Last week in my classes it was Reading Week, a.k.a. the February “study break.” Although overall this term has not been nearly as hectic as last term, I was still grateful for the chance to ease up. Work is tiring. Winter is tiring. Grieving is tiring (yes, still). It doesn’t help that I continue to wake up a lot at night with shoulder pain, something I have been trying to fix for years now. (I am getting closer, I think! I am working with an orthopedist who seems pretty confident about what needs doing, although we are waiting for an ultrasound to confirm that the issue is my rotator cuff.)
Unfortunately being tired is not especially conducive to reading. Overall, February has been a slow month for me, although I remind myself that I have done quite a bit of reading for work, including Gaskell’s Life of Charlotte Bronte and Bronte’s Villette, as well as all of the books to date for the mystery fiction course. My book club met early in the month to discuss Wuthering Heights, which I reread and still did not like, but besides that I’d only read For Thy Great Pain Have Mercy on My Little Pain before the break – and it’s so short it hardly counts!
Things started out well enough with Connie Willis’s Blackout, which is the first of her two time-travel novels set during the Blitz. It’s good in the same ways or for the same reasons that Doomsday Book is good: Willis has a real knack for historical scene setting, for conjuring up the immediacy of the moment while keeping us engaged a bit more analytically through her device of visiting ‘historians’ from the future who are always assessing and contextualizing. But as I neared the end of Blackout I was finally getting a bit tired of her fixation on people not being able to find each other, either literally (wandering the streets) or chronologically, or just by telephone, and I wasn’t feeling a lot of momentum, which was worrisome given the size of the second book, All Clear. Still, I felt enough trust in Willis to move on to All Clear when I’d finished Blackout— and then that lack of momentum became a problem, because I didn’t really feel like reading more of All Clear most nights, but I am usually a “finish one book before starting the next” kind of reader. 
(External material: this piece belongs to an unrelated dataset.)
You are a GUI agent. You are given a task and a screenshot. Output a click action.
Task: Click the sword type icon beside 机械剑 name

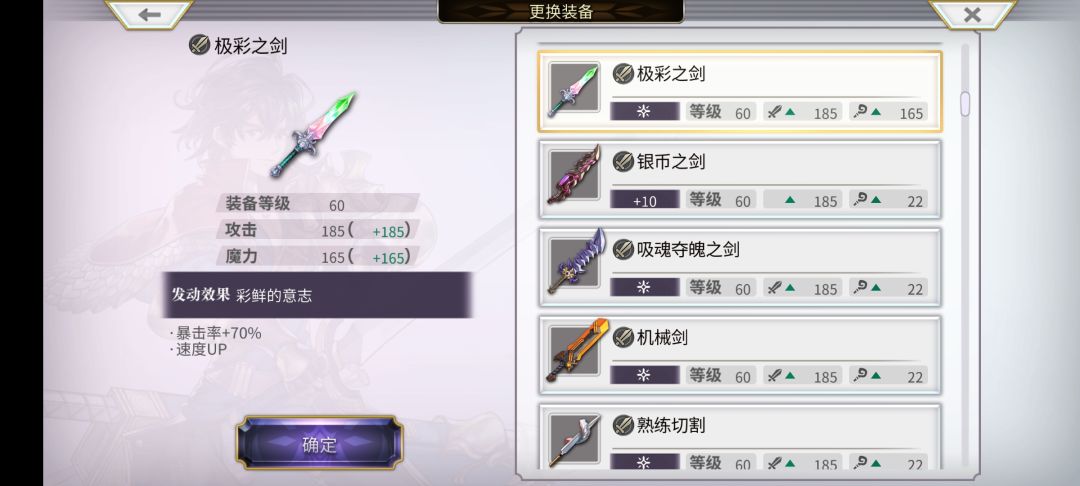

I compromised by beginning, not another novel at the same time, but Roland Allen’s The Notebook: A History of Thinking on Paper, which was my Valentine’s Day present to myself. (See also: I can buy myself flowers!) This had been on my radar since I first saw mention of it at the Biblioasis site, and then Shawn discussed it with the author himself on his channel and that really sold me on it. It was a good choice: it is a nice balance of a niche topic and a wide-ranging survey, covering the history of different kinds of notetaking, the invention of paper notebooks, and lots of different uses over the centuries, with attention to both famous and (to me anyway) completely obscure names. It’s a good book for reading a chapter or two at a time, so I could go back and forth between it and All Clear without too much stress. I’m still happily puttering through it, and trying not to let its contagious enthusiasm for its subject lead to too many extraneous stationery purchases.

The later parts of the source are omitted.